### [WHAT THE TASK ASKS]
Output all the entries below. Each must match exactly.

### [Dataset entries]
▬▬▬▬▬▬
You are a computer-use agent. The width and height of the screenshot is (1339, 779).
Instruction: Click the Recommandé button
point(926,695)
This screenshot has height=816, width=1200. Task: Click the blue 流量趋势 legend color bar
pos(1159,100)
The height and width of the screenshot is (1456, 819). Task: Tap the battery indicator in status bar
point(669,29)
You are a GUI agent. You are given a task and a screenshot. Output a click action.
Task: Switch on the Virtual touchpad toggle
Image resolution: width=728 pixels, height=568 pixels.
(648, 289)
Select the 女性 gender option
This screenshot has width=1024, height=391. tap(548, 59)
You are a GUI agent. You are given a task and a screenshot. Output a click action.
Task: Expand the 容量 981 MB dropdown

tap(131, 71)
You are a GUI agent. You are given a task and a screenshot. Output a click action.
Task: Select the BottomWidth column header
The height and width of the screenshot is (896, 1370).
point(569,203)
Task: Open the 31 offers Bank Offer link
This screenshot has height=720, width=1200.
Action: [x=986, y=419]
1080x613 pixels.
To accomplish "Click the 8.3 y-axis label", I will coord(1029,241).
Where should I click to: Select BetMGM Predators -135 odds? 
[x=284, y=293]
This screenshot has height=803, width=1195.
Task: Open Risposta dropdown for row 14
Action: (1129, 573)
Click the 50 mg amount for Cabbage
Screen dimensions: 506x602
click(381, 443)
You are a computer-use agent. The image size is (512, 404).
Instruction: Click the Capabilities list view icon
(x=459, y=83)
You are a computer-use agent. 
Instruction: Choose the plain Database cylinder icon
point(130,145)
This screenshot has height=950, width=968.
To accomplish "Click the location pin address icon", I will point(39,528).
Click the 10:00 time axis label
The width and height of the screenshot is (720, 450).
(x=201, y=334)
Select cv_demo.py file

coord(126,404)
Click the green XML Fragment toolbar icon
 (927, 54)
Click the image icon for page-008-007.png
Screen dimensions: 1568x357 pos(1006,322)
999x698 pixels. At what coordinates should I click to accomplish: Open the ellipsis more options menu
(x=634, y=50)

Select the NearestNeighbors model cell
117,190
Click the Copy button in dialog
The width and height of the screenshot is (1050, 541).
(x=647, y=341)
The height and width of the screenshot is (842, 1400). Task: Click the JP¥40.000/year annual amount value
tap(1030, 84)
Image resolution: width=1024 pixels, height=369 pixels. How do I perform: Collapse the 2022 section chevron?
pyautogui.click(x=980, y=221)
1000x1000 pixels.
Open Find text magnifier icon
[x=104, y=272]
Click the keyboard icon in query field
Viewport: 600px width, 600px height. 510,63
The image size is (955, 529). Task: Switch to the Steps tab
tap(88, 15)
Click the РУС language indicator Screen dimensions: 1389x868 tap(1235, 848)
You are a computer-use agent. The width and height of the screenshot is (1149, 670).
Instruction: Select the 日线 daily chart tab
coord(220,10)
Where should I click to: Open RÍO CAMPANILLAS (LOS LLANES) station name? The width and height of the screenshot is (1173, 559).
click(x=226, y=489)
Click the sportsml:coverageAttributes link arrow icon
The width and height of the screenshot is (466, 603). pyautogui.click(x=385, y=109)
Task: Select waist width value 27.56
▬▬▬▬▬▬
### [REPLY]
You are a computer-use agent. The width and height of the screenshot is (1339, 779).
Instruction: Click the Recommandé button
point(926,695)
This screenshot has height=816, width=1200. Task: Click the blue 流量趋势 legend color bar
pos(1159,100)
The height and width of the screenshot is (1456, 819). Task: Tap the battery indicator in status bar
point(669,29)
You are a GUI agent. You are given a task and a screenshot. Output a click action.
Task: Switch on the Virtual touchpad toggle
Image resolution: width=728 pixels, height=568 pixels.
(648, 289)
Select the 女性 gender option
This screenshot has width=1024, height=391. tap(548, 59)
You are a GUI agent. You are given a task and a screenshot. Output a click action.
Task: Expand the 容量 981 MB dropdown

tap(131, 71)
You are a GUI agent. You are given a task and a screenshot. Output a click action.
Task: Select the BottomWidth column header
The height and width of the screenshot is (896, 1370).
point(569,203)
Task: Open the 31 offers Bank Offer link
This screenshot has height=720, width=1200.
Action: [x=986, y=419]
1080x613 pixels.
To accomplish "Click the 8.3 y-axis label", I will coord(1029,241).
Where should I click to: Select BetMGM Predators -135 odds? 
[x=284, y=293]
This screenshot has height=803, width=1195.
Task: Open Risposta dropdown for row 14
Action: (1129, 573)
Click the 50 mg amount for Cabbage
Screen dimensions: 506x602
click(381, 443)
You are a computer-use agent. The image size is (512, 404).
Instruction: Click the Capabilities list view icon
(x=459, y=83)
You are a computer-use agent. 
Instruction: Choose the plain Database cylinder icon
point(130,145)
This screenshot has height=950, width=968.
To accomplish "Click the location pin address icon", I will point(39,528).
Click the 10:00 time axis label
The width and height of the screenshot is (720, 450).
(x=201, y=334)
Select cv_demo.py file

coord(126,404)
Click the green XML Fragment toolbar icon
 (927, 54)
Click the image icon for page-008-007.png
Screen dimensions: 1568x357 pos(1006,322)
999x698 pixels. At what coordinates should I click to accomplish: Open the ellipsis more options menu
(x=634, y=50)

Select the NearestNeighbors model cell
117,190
Click the Copy button in dialog
The width and height of the screenshot is (1050, 541).
(x=647, y=341)
The height and width of the screenshot is (842, 1400). Task: Click the JP¥40.000/year annual amount value
tap(1030, 84)
Image resolution: width=1024 pixels, height=369 pixels. How do I perform: Collapse the 2022 section chevron?
pyautogui.click(x=980, y=221)
1000x1000 pixels.
Open Find text magnifier icon
[x=104, y=272]
Click the keyboard icon in query field
Viewport: 600px width, 600px height. 510,63
The image size is (955, 529). Task: Switch to the Steps tab
tap(88, 15)
Click the РУС language indicator Screen dimensions: 1389x868 tap(1235, 848)
You are a computer-use agent. The width and height of the screenshot is (1149, 670).
Instruction: Select the 日线 daily chart tab
coord(220,10)
Where should I click to: Open RÍO CAMPANILLAS (LOS LLANES) station name? The width and height of the screenshot is (1173, 559).
click(x=226, y=489)
Click the sportsml:coverageAttributes link arrow icon
The width and height of the screenshot is (466, 603). pyautogui.click(x=385, y=109)
Task: Select waist width value 27.56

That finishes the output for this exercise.